WALKER -- An encounter with Halie O'Ryan -- even on the telephone -- brings to mind a hurried lap around a wildfire.
This is a girl who loves to talk, folks, and she's turned her verbal talents into promoting independent rock-and-rollers on the Internet.
Once an on-air personality with KLIZ-Radio in Brainerd, O'Ryan is collaborating with the founders of Moondance Jam to produce and distribute a bi-weekly net-radio show.
Halie O'Ryan poses with Joan Jett during Moondance Jam last summer. O'Ryan's band Part of the Tribe won the people's choice award in the "battle of the bands" at last summer's Jam. (Photo courtesy of Paul Nye)
"Halie O on the Go" features taped interviews with undiscovered independent rockers and cuts from their latest CDs. The show can be accessed by computer by dialing into the Jam's official Web site, www.moondancejam.com.
"I wanted to create a network for musicians who are not owned by record labels," O'Ryan said in a telephone interview this week. "My whole goal is to help them gain some confidence by getting their work on the air."

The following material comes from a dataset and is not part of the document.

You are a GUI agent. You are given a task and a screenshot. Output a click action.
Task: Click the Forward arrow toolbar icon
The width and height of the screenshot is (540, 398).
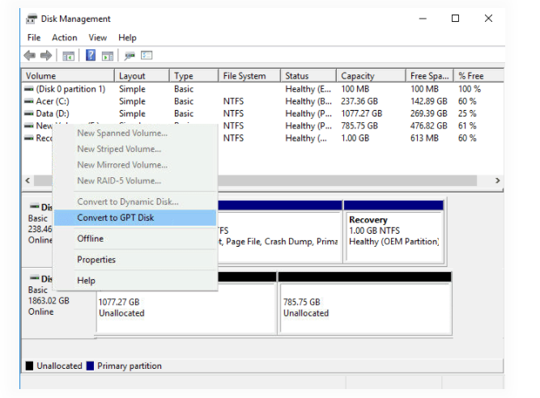pos(46,55)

The net-radio idea has been simmering in O'Ryan's mind for a long time, she said, but the opportunity to get it into production arose at last year's Jam in rural Walker.
In her other life, O'Ryan's the pistol-personality who leads Part of the Tribe, the rock and roll band that got together just in time to win the people's choice award in the "battle of the bands" at July's Jam.
Chad Baker, bass guitarist from Brainerd, joined Part of the Tribe as it prepared for Moondance Jam last July. The band is preparing to release its first CD in June, with all original songs. Here, Baker performs in Minneapolis for New Year's 2000.
Known far and wide as Halie O, the lead singer and her mates seized the audience with knuckle-cracking rock and roll and the spinnaker of O'Ryan's silver tongue.
Employed by KLIZ-Radio at the time, O'Ryan lost her job in an on-stage squabble with others from the station, but she landed on her feet a few minutes later with a commitment from the Jam's founder, Bill Bieloh, to help her start the Internet show.
Bieloh appears on each program -- about 30 have been taped -- giving away Moondance Jam tickets to listeners who win a riddle contest. Five of the shows are available at the Web site, including the most recent with rising bluesman Ross William Perry.
Drummer Russ Rosenbalm is an original member of Part of the Tribe, which was reassembled last July in time for Moondance Jam. The band will appear at this year's Jam for two shows on the Main Stage.
Born in California, raised in Hawaii, O'Ryan has spent a lifetime on the rock and roll circuit, much of it in the island countries and territories of the Pacific Rim, where Part of the Tribe got its start.
O'Ryan and drummer Russ Rosenbalm reassembled the group with two area musicians -- Peter Hans on lead guitar and Chad Baker on bass -- in the weeks prior to last year's Jam.
"We didn't even enter the battle of the bands, but we got in because another band dropped out at the last minute," O'Ryan said. "We just wanted to show up and play, so winning (the contest) was very much a shocker."
The performance, along with O'Ryan's persistence, opened the way for the deal with Moondance, which covers most of the net-radio show's production costs, the singer said.
In the weeks that followed, O'Ryan bought a Web-TV at Wal-Mart for Internet access, then posted a message on www.indiegirls.com soliciting independent bands worldwide to apply for appearance on "Halie O on the Go."
More than 200 groups responded and the program had the material it needed to get under way, she said.
Today, O'Ryan and the band is sequestering in northern California in preparation for release of its first CD, all Part of the Tribe originals, the singer said.
She tapes her interviews by telephone, then sends a cassette and her guest's latest CD to a production house in Walker, where it's all loaded onto the Web site for playback at command by users.
O'Ryan said the Web site gets about 130,000 hits a week, triggering radio syndication interest already among radio stations in Florida, California and Minnesota.
Best of all, she's always looking for new independent bands, who can contact her via e-mail from the Web site. A computer must be equipped with appropriate software in order to hear the show, but it can be downloaded at the site.